Excerpt to read:
┌──

To complement both the aforementioned GNSS/GPS-based features and these accelerometer-based features, GIS-based features capture the following geographic information provided by sensors:

The number of bus stops, which captures the number of unique bus stops within the window;
the number of stops at (or near) bus stops, which captures the number of stops near all the bus stops within the window;
distance to the closest bus stop (by default, measured in m; can be also measured in ft), which captures the distance to a bus stop that is closest to the person within the entire window; and
a Boolean feature indicating whether or not a person stopped at any of the nearby bus stops within the window.

After extracting and integrating all these GNSS/GPS-based, accelerometer-based, and GIS-based features (i.e., sensor information fusion), our module then builds, trains, and validates a predictive analytic model for the classification of transportation modes. Specifically, it builds a deep random forest classifier. This classifier is an ensemble deep-learning method for supervised learning of the extracted features to classify transportation modes. We first use multiple random subsets of the extracted features, which are stored on a per-trip basis, to construct and train multitudes of random decision trees within the random forest. We then select the best (or the most popular) classified label for classification and prediction. For each trip, there is a set of feature windows. Our module shuffles trips for each transportation mode and then splits them into two sets: (i) the training set, and (ii) the testing/validation set. By default, our module is set to use 70% of the data for stratified 10-fold cross-validation with a 50/50 partition split between the training and the testing data. However, users have the freedom to modify these setting values. After building and training the classifier, our big data analytics module classifies unseen data according to the ground transportation mode (e.g., “walk”, “bicycle”, “bus”, “car”) used by the user. It then returns the classified trips back to our big data management module for storage in the databases for big data (e.g., MongoDB).

└──

Work to complete:
(1) Answer these questions from the excerpt on transportation-mode classification:
(a) In what unit is the distance to the closest bus stop measured by default?
(b) What type of classifier does the module build?
(c) What percentage of the data does the module use by default for cross-validation?
(2) Does each statement agree with the excerpt on transportation-mode classification? Answer yes or no and quote the words that decide it.
(a) By default, the module splits training and testing data 60/40.
(b) Users can change the module's default setting values.
(c) Classified trips go back to the big data management module for storage.
(3) Reproduce the stretch of the excerpt on transportation-mode classification from "The number of bus" through "within the window.".
The lines below have no connection to the excerpt on transportation-mode classification.

Data:
┌──

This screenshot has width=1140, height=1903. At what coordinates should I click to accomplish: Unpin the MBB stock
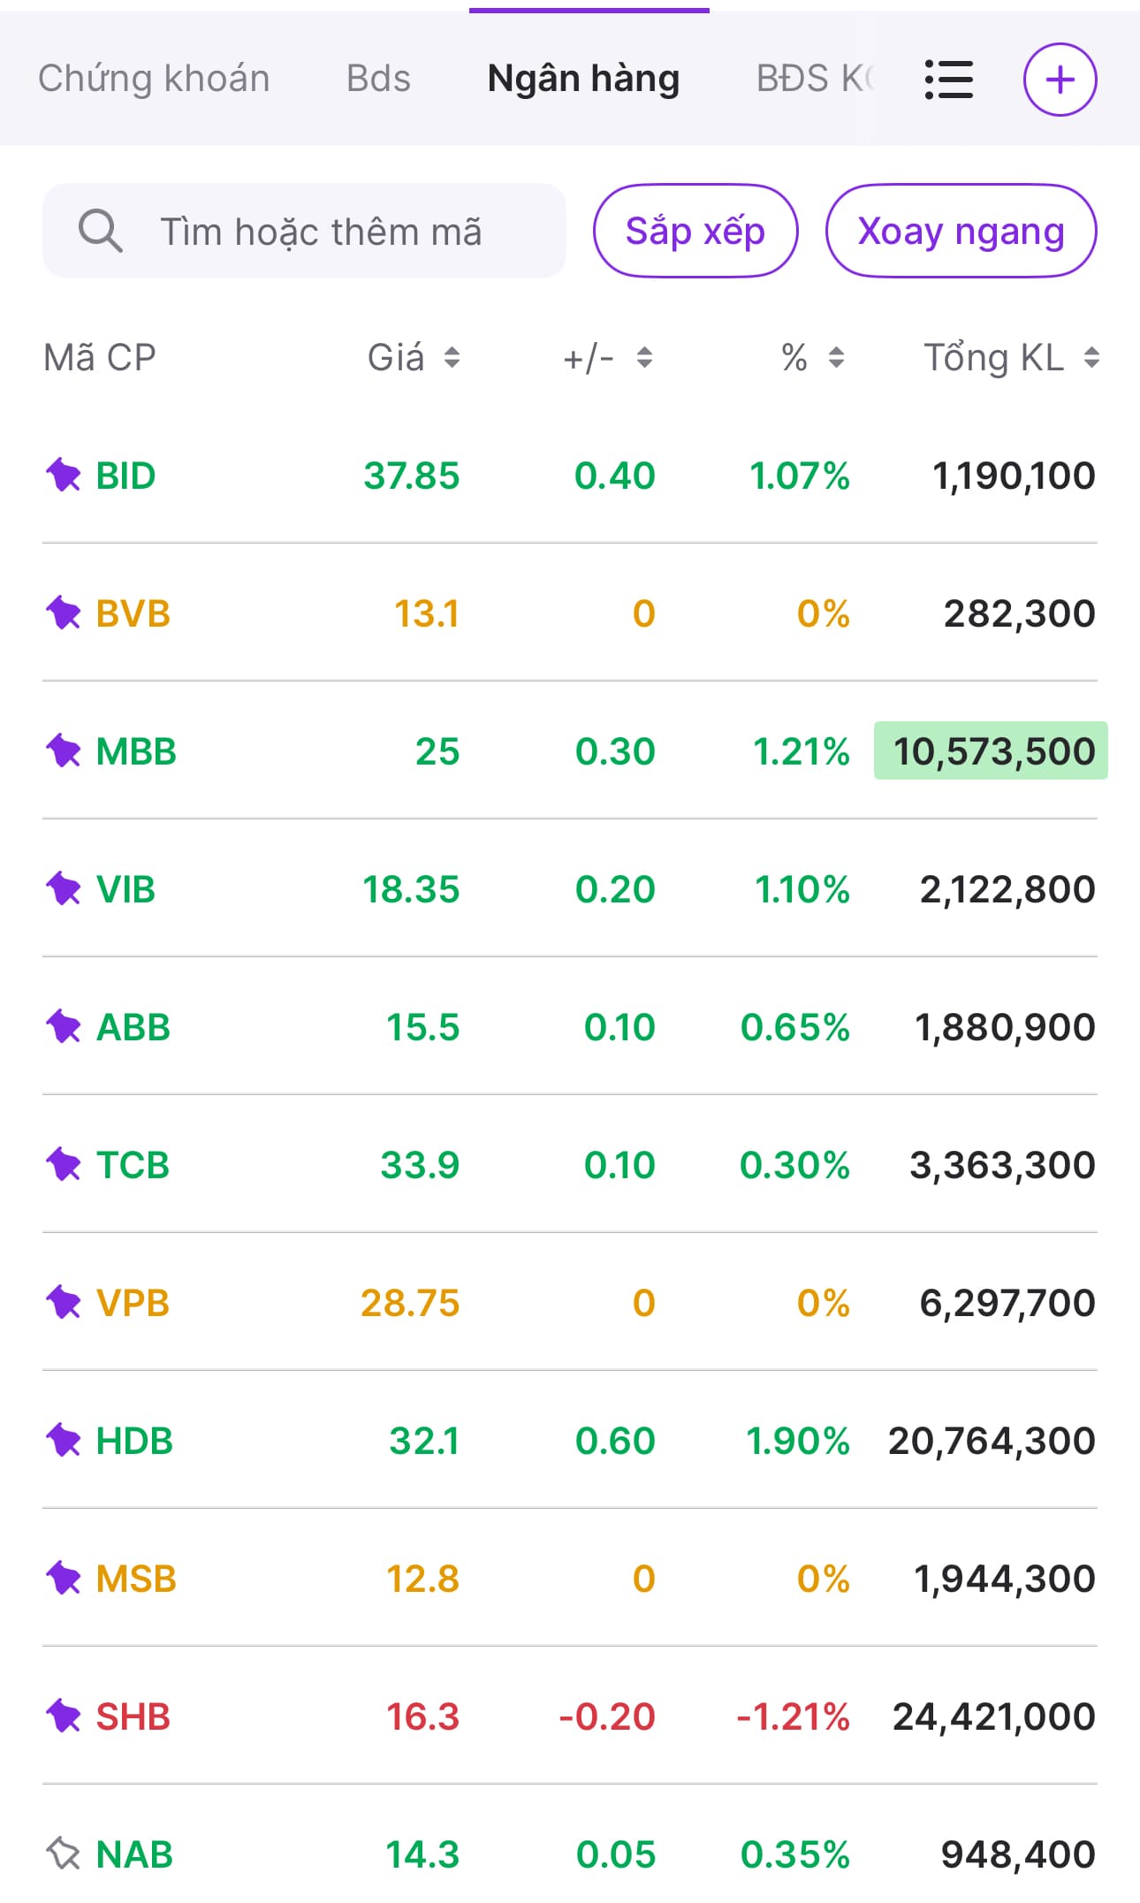tap(64, 751)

└──

Responses to the exercise:
(1)
(a) Meters (m)
(b) A deep random forest classifier
(c) 70%

(2)
(a) No: "with a 50/50 partition split between the training and the testing data"
(b) Yes: "users have the freedom to modify these setting values"
(c) Yes: "It then returns the classified trips back to our big data management module for storage in the databases for big data"

(3)
The number of bus stops, which captures the number of unique bus stops within the window;
the number of stops at (or near) bus stops, which captures the number of stops near all the bus stops within the window;
distance to the closest bus stop (by default, measured in m; can be also measured in ft), which captures the distance to a bus stop that is closest to the person within the entire window; and
a Boolean feature indicating whether or not a person stopped at any of the nearby bus stops within the window.